#### Given request
Reproduce the listing below line for line, exactly as it appears.
──────── Records shown ────────
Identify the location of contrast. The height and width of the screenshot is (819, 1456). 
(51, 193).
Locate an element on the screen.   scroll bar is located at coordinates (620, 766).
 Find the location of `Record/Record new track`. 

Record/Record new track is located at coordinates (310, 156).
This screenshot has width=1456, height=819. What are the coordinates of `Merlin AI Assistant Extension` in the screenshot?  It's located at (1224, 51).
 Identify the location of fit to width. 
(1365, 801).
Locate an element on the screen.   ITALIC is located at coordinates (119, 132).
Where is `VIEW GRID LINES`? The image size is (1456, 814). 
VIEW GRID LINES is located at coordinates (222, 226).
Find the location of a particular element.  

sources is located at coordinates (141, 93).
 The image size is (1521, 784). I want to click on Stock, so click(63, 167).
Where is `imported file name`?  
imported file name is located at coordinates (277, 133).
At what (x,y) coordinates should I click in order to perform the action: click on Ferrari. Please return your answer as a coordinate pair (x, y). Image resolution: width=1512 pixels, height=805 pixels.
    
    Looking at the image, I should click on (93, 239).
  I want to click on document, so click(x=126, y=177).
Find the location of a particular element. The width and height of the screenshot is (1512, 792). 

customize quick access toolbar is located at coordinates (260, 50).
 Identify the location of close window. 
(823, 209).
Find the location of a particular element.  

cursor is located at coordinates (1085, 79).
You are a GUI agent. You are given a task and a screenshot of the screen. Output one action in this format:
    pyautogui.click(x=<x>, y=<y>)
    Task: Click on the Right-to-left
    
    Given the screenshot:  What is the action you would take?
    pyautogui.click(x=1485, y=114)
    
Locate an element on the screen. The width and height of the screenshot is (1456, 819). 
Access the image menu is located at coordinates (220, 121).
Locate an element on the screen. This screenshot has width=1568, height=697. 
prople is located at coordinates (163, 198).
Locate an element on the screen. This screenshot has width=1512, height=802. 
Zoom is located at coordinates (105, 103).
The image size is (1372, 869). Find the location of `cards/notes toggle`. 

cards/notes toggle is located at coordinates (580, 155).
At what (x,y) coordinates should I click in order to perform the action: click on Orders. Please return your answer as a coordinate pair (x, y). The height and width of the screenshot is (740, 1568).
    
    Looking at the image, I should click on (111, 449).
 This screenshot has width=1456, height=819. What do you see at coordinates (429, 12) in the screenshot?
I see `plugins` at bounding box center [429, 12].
────────
#### Task solution
Identify the location of contrast. The height and width of the screenshot is (819, 1456). 
(51, 193).
Locate an element on the screen.   scroll bar is located at coordinates (620, 766).
 Find the location of `Record/Record new track`. 

Record/Record new track is located at coordinates (310, 156).
This screenshot has width=1456, height=819. What are the coordinates of `Merlin AI Assistant Extension` in the screenshot?  It's located at (1224, 51).
 Identify the location of fit to width. 
(1365, 801).
Locate an element on the screen.   ITALIC is located at coordinates (119, 132).
Where is `VIEW GRID LINES`? The image size is (1456, 814). 
VIEW GRID LINES is located at coordinates (222, 226).
Find the location of a particular element.  

sources is located at coordinates (141, 93).
 The image size is (1521, 784). I want to click on Stock, so click(63, 167).
Where is `imported file name`?  
imported file name is located at coordinates (277, 133).
At what (x,y) coordinates should I click in order to perform the action: click on Ferrari. Please return your answer as a coordinate pair (x, y). Image resolution: width=1512 pixels, height=805 pixels.
    
    Looking at the image, I should click on (93, 239).
  I want to click on document, so click(x=126, y=177).
Find the location of a particular element. The width and height of the screenshot is (1512, 792). 

customize quick access toolbar is located at coordinates (260, 50).
 Identify the location of close window. 
(823, 209).
Find the location of a particular element.  

cursor is located at coordinates (1085, 79).
You are a GUI agent. You are given a task and a screenshot of the screen. Output one action in this format:
    pyautogui.click(x=<x>, y=<y>)
    Task: Click on the Right-to-left
    
    Given the screenshot:  What is the action you would take?
    pyautogui.click(x=1485, y=114)
    
Locate an element on the screen. The width and height of the screenshot is (1456, 819). 
Access the image menu is located at coordinates (220, 121).
Locate an element on the screen. This screenshot has width=1568, height=697. 
prople is located at coordinates (163, 198).
Locate an element on the screen. This screenshot has width=1512, height=802. 
Zoom is located at coordinates (105, 103).
The image size is (1372, 869). Find the location of `cards/notes toggle`. 

cards/notes toggle is located at coordinates (580, 155).
At what (x,y) coordinates should I click in order to perform the action: click on Orders. Please return your answer as a coordinate pair (x, y). The height and width of the screenshot is (740, 1568).
    
    Looking at the image, I should click on (111, 449).
 This screenshot has width=1456, height=819. What do you see at coordinates (429, 12) in the screenshot?
I see `plugins` at bounding box center [429, 12].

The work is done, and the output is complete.